• Texto proporcionado
▼
Es allí donde se dan las acciones bélicas que justifican mucho del gasto militar y respecto a la cual influyentes círculos neoconservadores en Washington e ideólogos rabiosamente anti iraníes han seguido predominando y arreglándoselas para generar constantes tensiones.

Aparte de la enorme influencia israelí dentro de Estados Unidos y de la extrema complejidad y el embrollo que en sí significa sacar las fuerzas militares del Gran Medio Oriente, en los conceptos tradicionales del imperio esa región tiene un importancia geopolítica de primer orden, incluyendo la cuestión del control de los tres estrechos vitales (el de Ormuz, el de Adén y el Canal de Suez) por donde circulan cerca de dos tercios del comercio mundial de petróleo y el gas, y cuyo cierre podría estrangular buena parte de la economía occidental.

El eventual redimensionamiento del gasto militar y la concreción práctica de que una parte mayor aun de los recursos y la prioridad geoestratégica se dirijan hacia el Lejano Oriente, se ven por el momento obstaculizados por las urgencias y tensiones prevalecientes en Europa del este, la guerra en Ucrania y por los conflictos del Medio Oriente, a los que a veces echan fuegos altos funcionarios yanquis.

En sentido contrario en este debate pesa bastante un sector que incluye a altos funcionarios de la Tesorería, mandos militares y de inteligencia y otros círculos de poder, según los cuales EE.UU. debería redestinar sus prioridades y la mayor parte de sus recursos militares desde Europa y el Medio Oriente hacia Asia, por sobre la fuerte presencia que ya tiene en esta región. Se señala que ya bajo el presidente Obama más de la mitad del poderío naval fue trasladado a bases que rodean a China.

La intención de cercar a China en pleno desarrollo

Solo matices diferencian a la administración Biden respecto a los pasos que dieron Obama y Trump. Desde Washington se incrementa el apoyo diplomático y militar a Taiwán, territorio que ha devenido un punto crítico en las relaciones entre China y Estados Unidos. Ello por sobre las acciones también injerencistas en asuntos internos chinos como las que intentan subvertir la región de Xinjiang.
▲
• Material de origen
▼
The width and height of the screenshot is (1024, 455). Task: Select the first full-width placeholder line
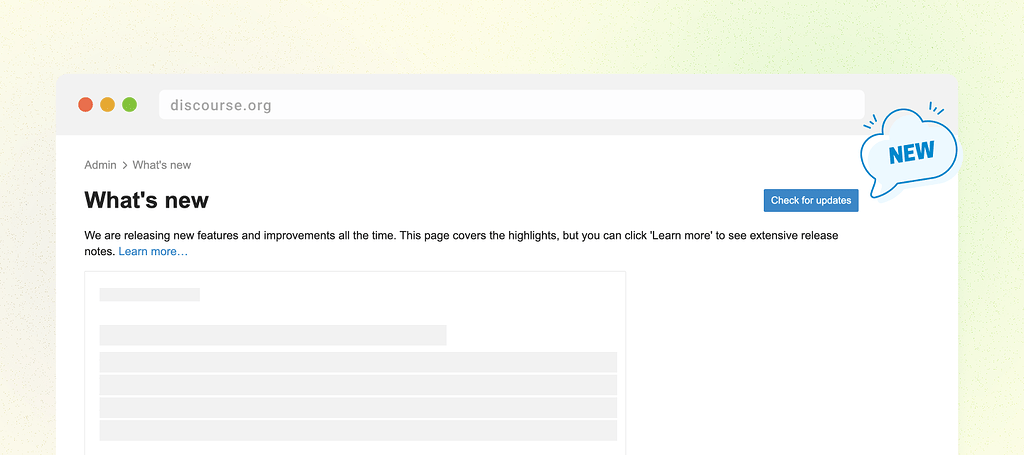coord(358,362)
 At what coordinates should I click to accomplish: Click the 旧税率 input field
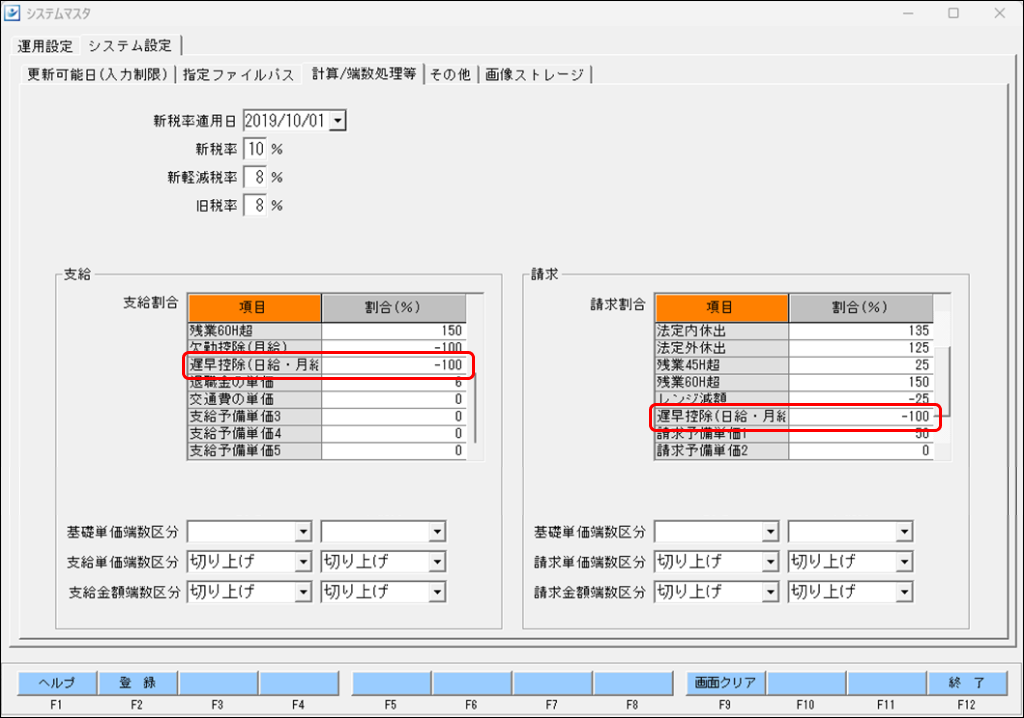(x=255, y=205)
▲
• Objetivos
A: Convierte en una lista breve el párrafo del texto sobre la estrategia militar estadounidense que empieza con "Aparte de la enorme influencia israelí" y conserva sus datos principales.
B: Según el texto sobre la estrategia militar estadounidense, ¿qué parte del poderío naval se trasladó a bases que rodean a China bajo el presidente Obama?
C: Reproduce sin cambios el fragmento del texto sobre la estrategia militar estadounidense que empieza en las palabras "El eventual redimensionamiento" y termina después de "altos funcionarios yanquis.".

• Respuestas por tarea
A:
- La influencia israelí dentro de Estados Unidos es enorme.
- Sacar las fuerzas militares del Gran Medio Oriente es extremadamente complejo.
- Según los conceptos tradicionales del imperio, esa región tiene una importancia geopolítica de primer orden.
- Esa importancia incluye el control de tres estrechos vitales: Ormuz, Adén y el Canal de Suez.
- Por esos estrechos circulan cerca de dos tercios del comercio mundial de petróleo y gas.
- Su cierre podría estrangular buena parte de la economía occidental.

B: Más de la mitad del poderío naval.

C:
El eventual redimensionamiento del gasto militar y la concreción práctica de que una parte mayor aun de los recursos y la prioridad geoestratégica se dirijan hacia el Lejano Oriente, se ven por el momento obstaculizados por las urgencias y tensiones prevalecientes en Europa del este, la guerra en Ucrania y por los conflictos del Medio Oriente, a los que a veces echan fuegos altos funcionarios yanquis.